Suspected suicides linked to domestic abuse have climbed sharply in England and Wales, exposing what police leaders say is a hidden death toll that has long been missed in official counts. The National Police Chiefs’ Council said its latest Domestic Homicide Project recorded 98 suspected suicides linked to domestic abuse in the year to 31 March 2024, up from 93 the year before, 72 in the year to March 2022 and 51 in the year to March 2021.
For the second year in a row, those suspected suicides outnumbered homicides involving current or previous partners. That shift matters because it suggests the fatal end point of domestic abuse is not always a killing by a partner, but can be a suicide after years of coercion, violence and control. The project said deaths involving a current or previous partner consistently made up around a third of domestic abuse-related deaths each year across the four years from 1 April 2020 to 31 March 2024.

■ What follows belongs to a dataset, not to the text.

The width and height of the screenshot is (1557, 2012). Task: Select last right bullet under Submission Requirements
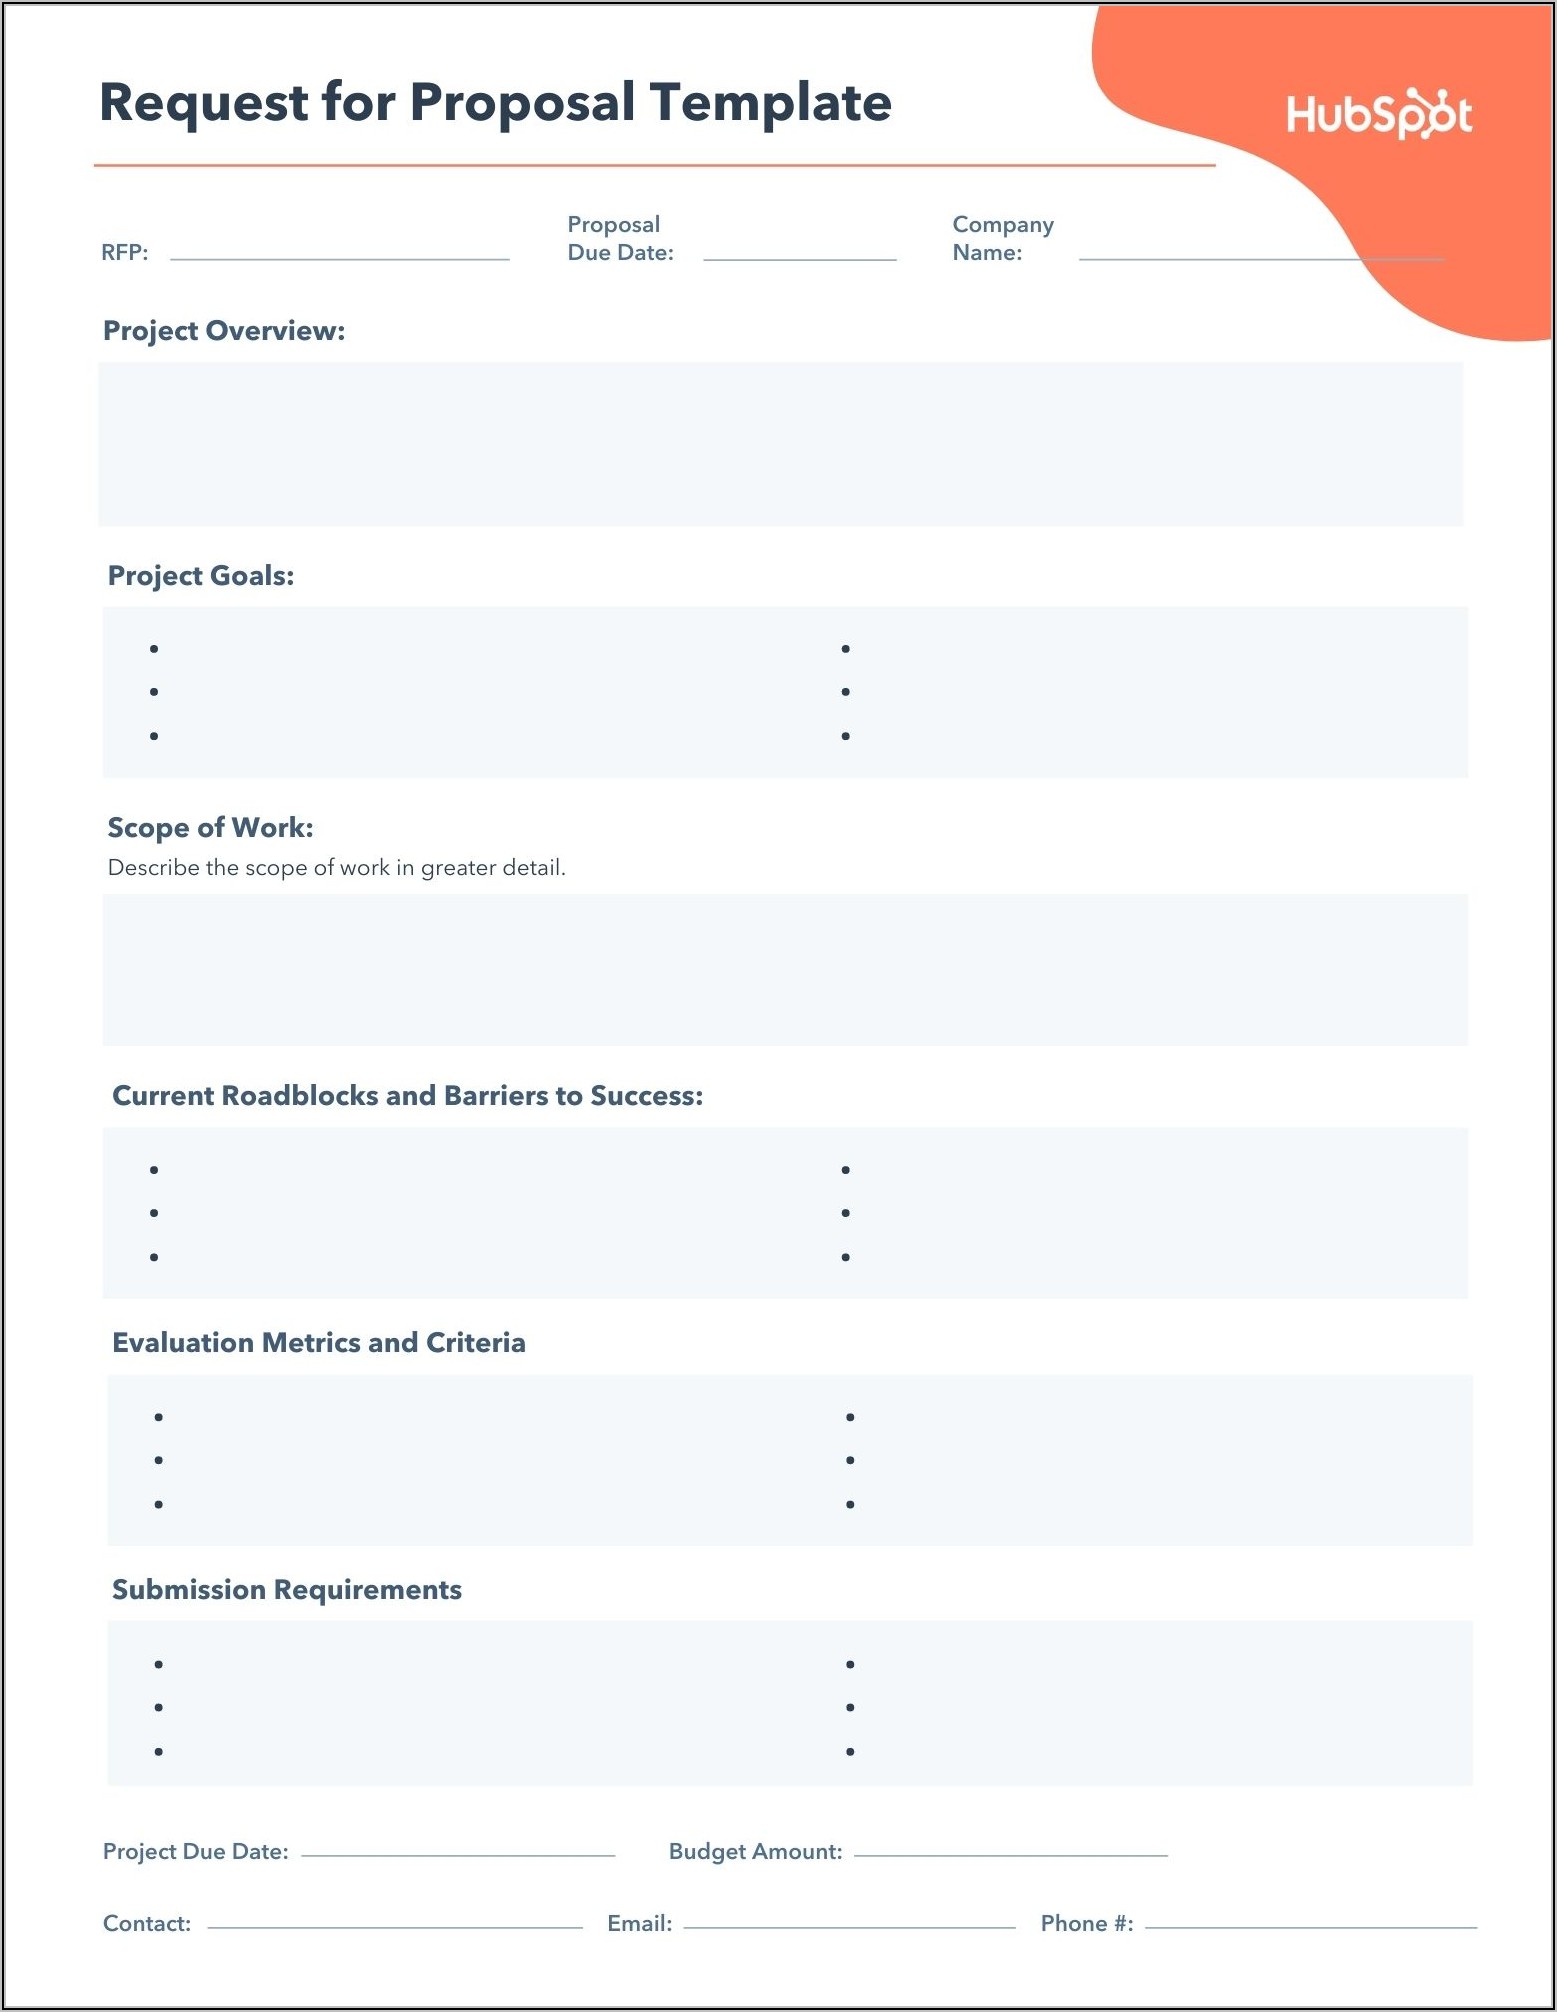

Police leaders said the increase reflects better awareness and improved recording rather than a sudden surge in abuse itself. But they also warned that the figures still understate the true scale. Domestic abuse-linked suicides are often not recognised as abuse-related at the point of death, and recording practices vary across police forces, leaving families and investigators with an incomplete picture of how many victims die after repeated abuse reports.
The latest annual report points to a broader mortality burden. Over the five-year period covered by the Domestic Homicide Project, 1,452 deaths were linked to domestic abuse, and 347 deaths were recorded in the year to March 2025, an increase of 85 from the previous year, with most of those deaths again suspected suicides following domestic abuse. The trend has sharpened demands for a more joined-up response before cases end in a fatal outcome.
Louisa Rolfe, a senior policing figure, has said investigators have missed obvious patterns of abuse and coercive and controlling behaviour, while new guidance now tells officers responding to unexpected deaths to ask about any history of abuse. Clare Moody and the Association of Police and Crime Commissioners have welcomed recommendations to strengthen links between domestic abuse teams and internal suicide prevention teams, and for police and the Crown Prosecution Service to review posthumous prosecution in suspected domestic abuse-suicide cases. The message from the numbers is stark: between repeated reports of abuse and a death, too many warning signs are still going unheeded.